Portanto, a situação que vemos é muito grave - não para toda a gente, porque há quem esteja a lucrar com esta situação, mas para os trabalhadores é uma situação preocupante. Não é inevitável, e há quem esteja a lutar por essa inevitabilidade, mas é preocupante.


Pegando precisamente no que está a falar, olhando para a trajetória política dos últimos anos, que medidas não foram tomadas, deveriam ser alteradas ou abolidas?

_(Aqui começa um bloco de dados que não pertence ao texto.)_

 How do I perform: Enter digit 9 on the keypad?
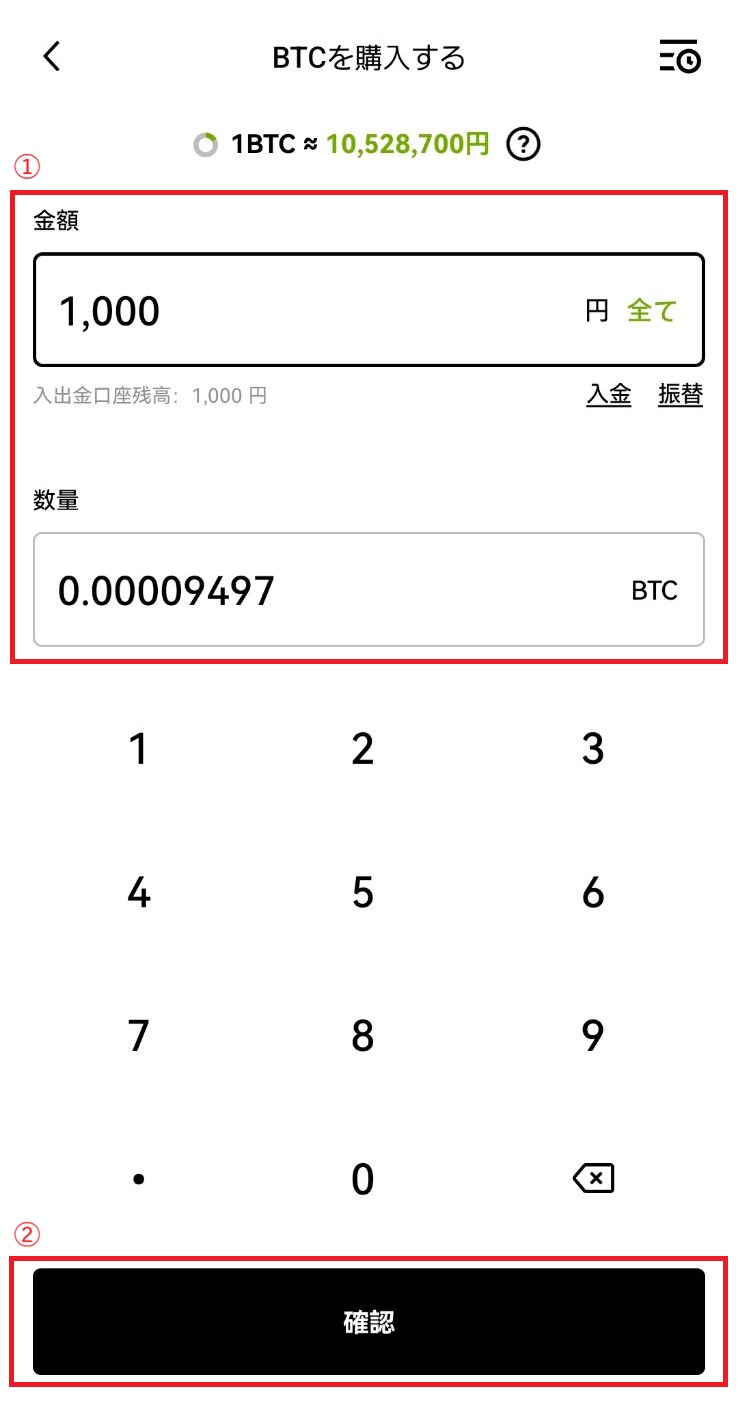(593, 1036)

Como estava a dizer, assistimos a uma grande desvalorização do trabalho, e tem acontecido de há vários anos para cá. Tivemos um período de governo de direita e de ação da Troika, em que se implementaram uma série de alterações à legislação laboral. Poderia recuar até ao código do trabalho, mas vou focar-me mesmo só nas alterações que aconteceram no período da troika. Colocaram-se uma série de entraves à melhoria das condições de trabalho, algumas que foi possível reverter totalmente, nomeadamente a reposição dos feriados retirados nessa altura, outras em parte, com algumas carreiras que foram descongeladas mas não na totalidade, e outras nas quais não se mexeu. Desde 2015, quando tivemos esta alteração do panorama nacional, com o governo minoritário do Partido Socialista, houve algum recuperar de condições nesse sentido, mas houve medidas chave que não foram tomadas para melhorar a situação dos trabalhadores, nomeadamente dos jovens.

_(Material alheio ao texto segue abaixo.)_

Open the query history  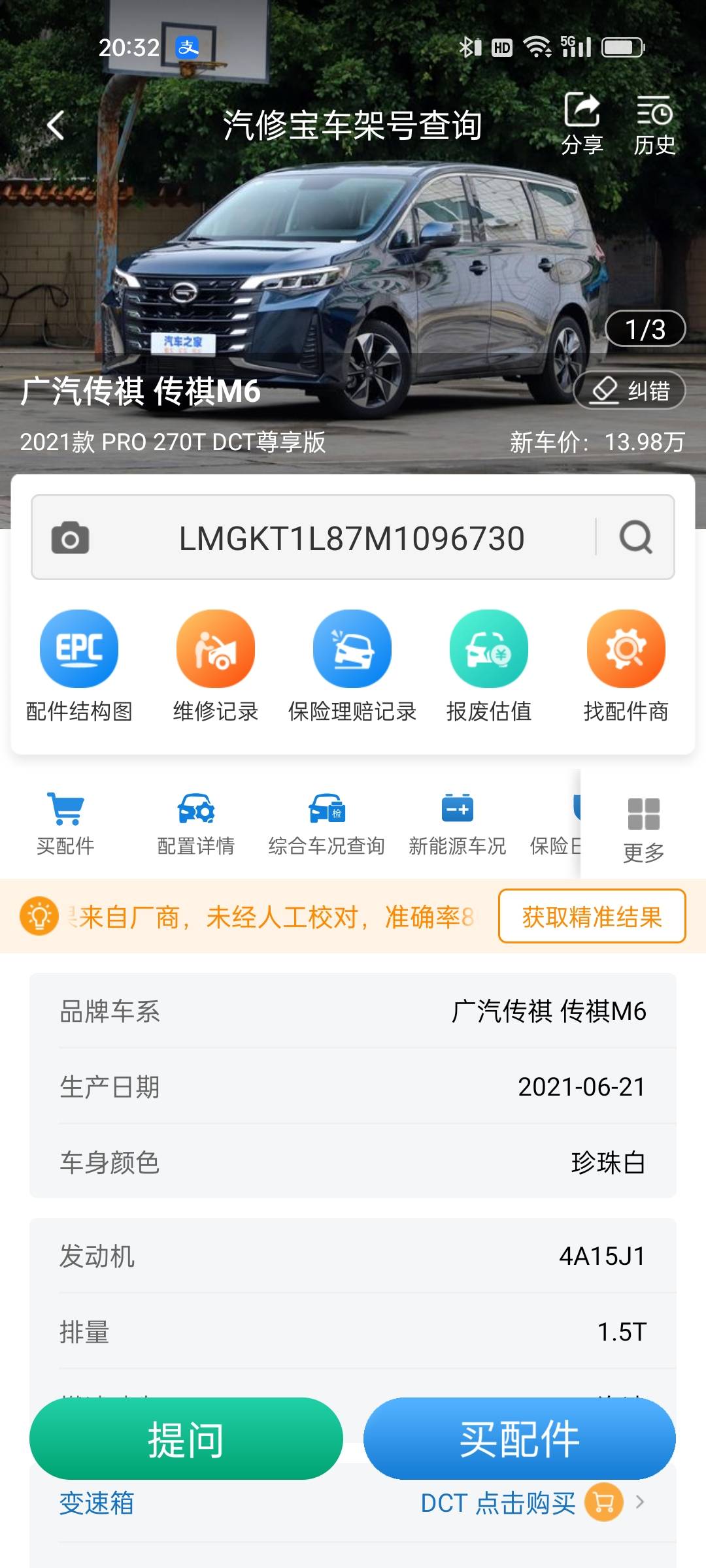tap(654, 123)
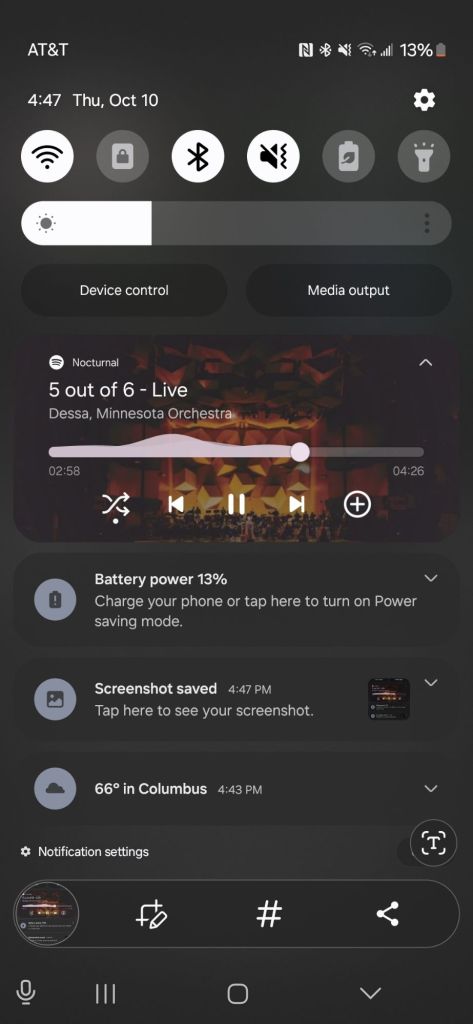This screenshot has width=473, height=1024.
Task: Enable the screen rotation lock tile
Action: click(x=122, y=157)
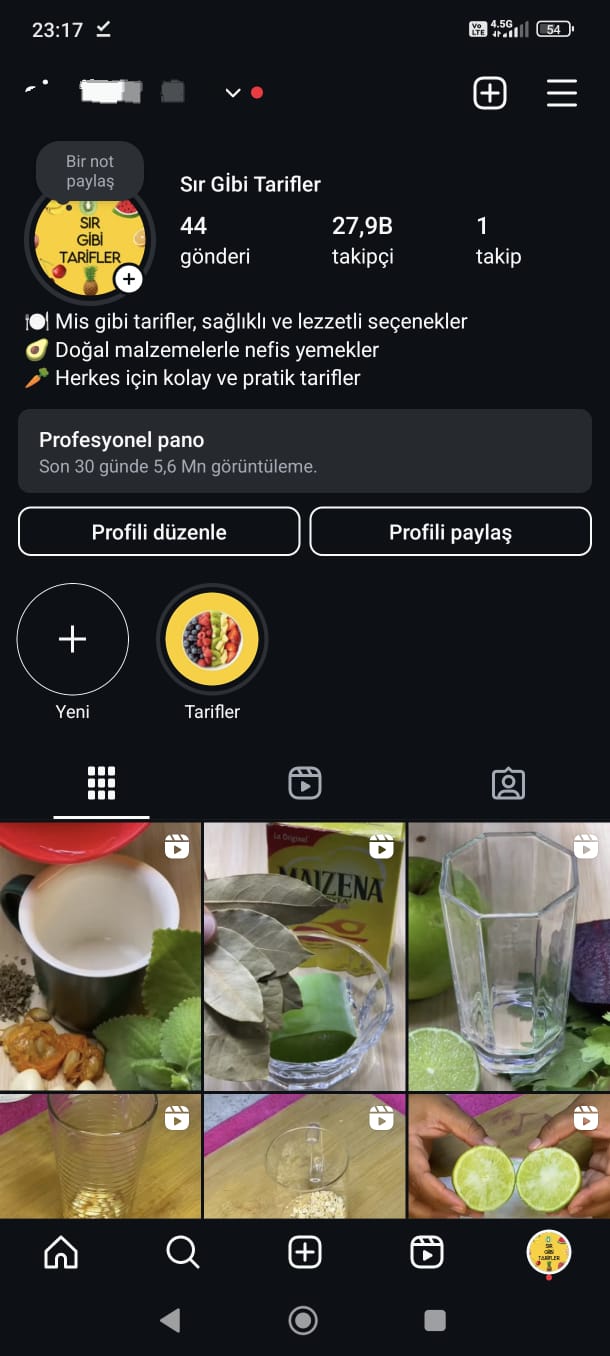The width and height of the screenshot is (610, 1356).
Task: Tap the system back button
Action: 170,1321
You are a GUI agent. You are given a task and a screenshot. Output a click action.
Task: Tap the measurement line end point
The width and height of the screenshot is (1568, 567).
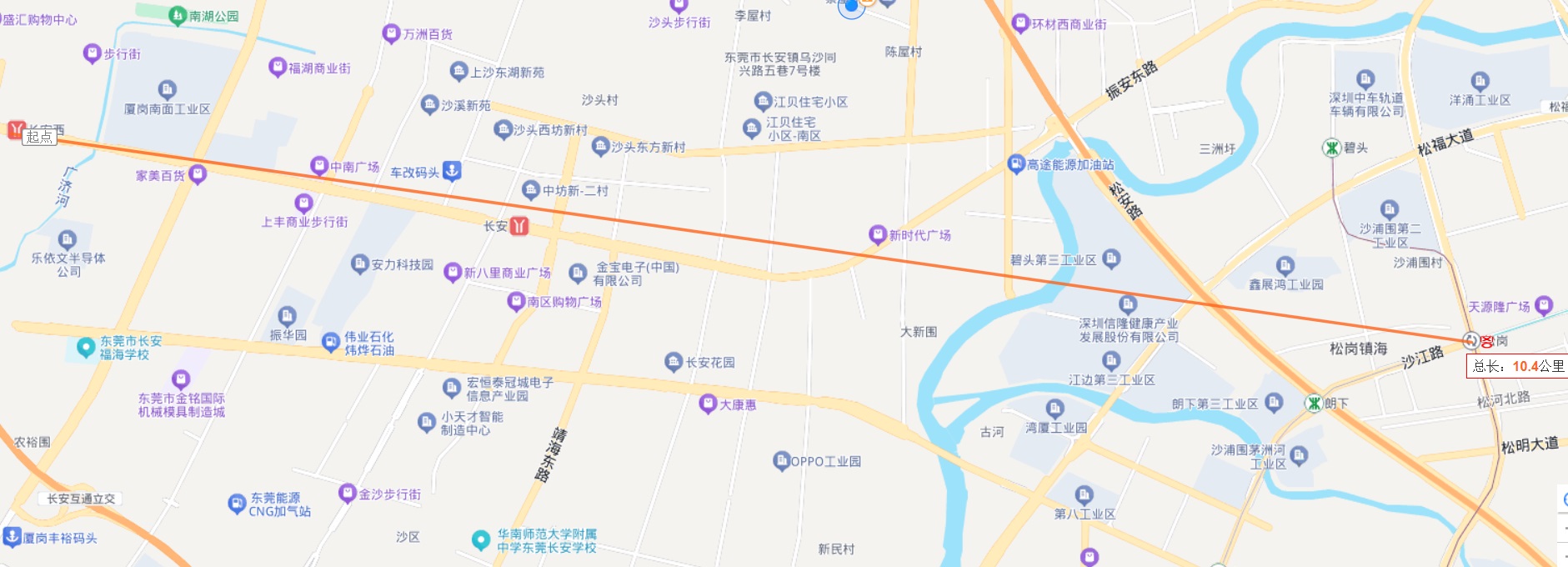(x=1471, y=340)

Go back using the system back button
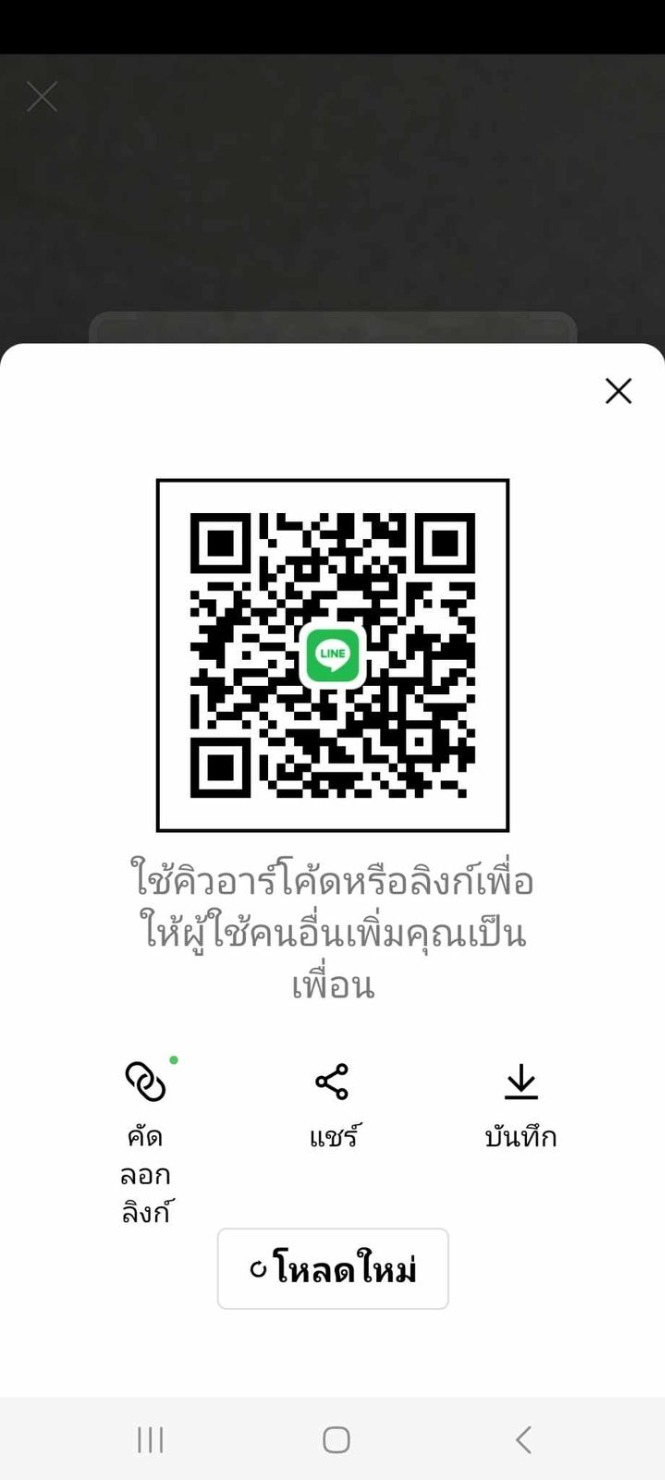(x=522, y=1439)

A título de exemplo, foi introduzida na legislação laboral uma norma que permite a caducidade dos contratos coletivos, ou seja: os contratos coletivos, que definem mínimos para os salários (porque costuma dizer-se que os salários não se aumentam por decreto, o único decidido pelo governo é o SMN e os da função pública), através de uma contratação coletiva entre os sindicatos e os patrões. Há agora uma lei que faz com que estes contratos coletivos possam caducar, revertendo aquilo que são os direitos já alcançados e bloqueando a contratação coletiva. Esta norma da caducidade faz com que os patrões possam dizer que deixam ir o contrato se não houver acordo, o que limita muito o poder dos sindicatos. Depois há o problema do tratamento mais favorável, que permitia que, se houvesse contradição entre um contrato coletivo e a lei, ou entre o coletivo e o individual, estava garantido que o que valia era a situação mais favorável ao trabalhador – isto foi retirado e não foi reposto. Há uma série de alterações à lei que o PS, curiosamente, criticou na altura, mas que agora não repôs.

Antes, pelo contrário, aprofunda ainda mais com alterações legislativas que foram feitas e depois rejeita outras, nomeadamente a redução do horário de trabalho, às 35 horas, as limitações de trabalho noturno e por turnos, o aumento do salário mínimo, um valor que nós exigimos. Portanto, acho que há ainda muito por fazer e acho que há uma grande falta de vontade política para alterar isso.


Esta persistência de um ordenado mínimo e médio tão baixos em Portugal é bastante impactante, mas quais são as implicações disso em comparação com os outros países da Europa?


Por um lado, logo à partida, e de uma maneira bastante óbvia, há o piorar das condições de vida dos trabalhadores, nomeadamente dos jovens. O salário mínimo nacional está agora nos 755 euros. É desafiante encontrar um quarto, já nem digo um apartamento, que não nos leve uma fatia gigante deste salário, ou conseguir que o aumento das taxas de juros não leve um terço deste salário. Nós já estamos a ter uma situação bastante grave, que é de trabalhadores, nomeadamente jovens trabalhadores, a empobrecer a trabalhar. Ou seja, pessoas que chegam ao final do mês com menos dinheiro do que o que tinham no início do mês, e que estão a trabalhar. Temos conhecimento de muitos casos de trabalhadores, pessoas que trabalham, a pedirem ajuda a instituições de solidariedade social. É incomportável que uma pessoa que trabalhe, que produza todo o mês, não tenha um salário que chegue até ao final do mês. Portanto, esta é uma consequência. Mas há mais. Se a perspetiva que o jovem trabalhador tem é a de salários muito baixos, mesmo com qualificação, não fica cá. E é o que estamos a ver muito a acontecer, não é? Muita malta jovem que já está a decidir que não vai ficar em Portugal. Este país não valoriza o seu trabalho, e partem para outra.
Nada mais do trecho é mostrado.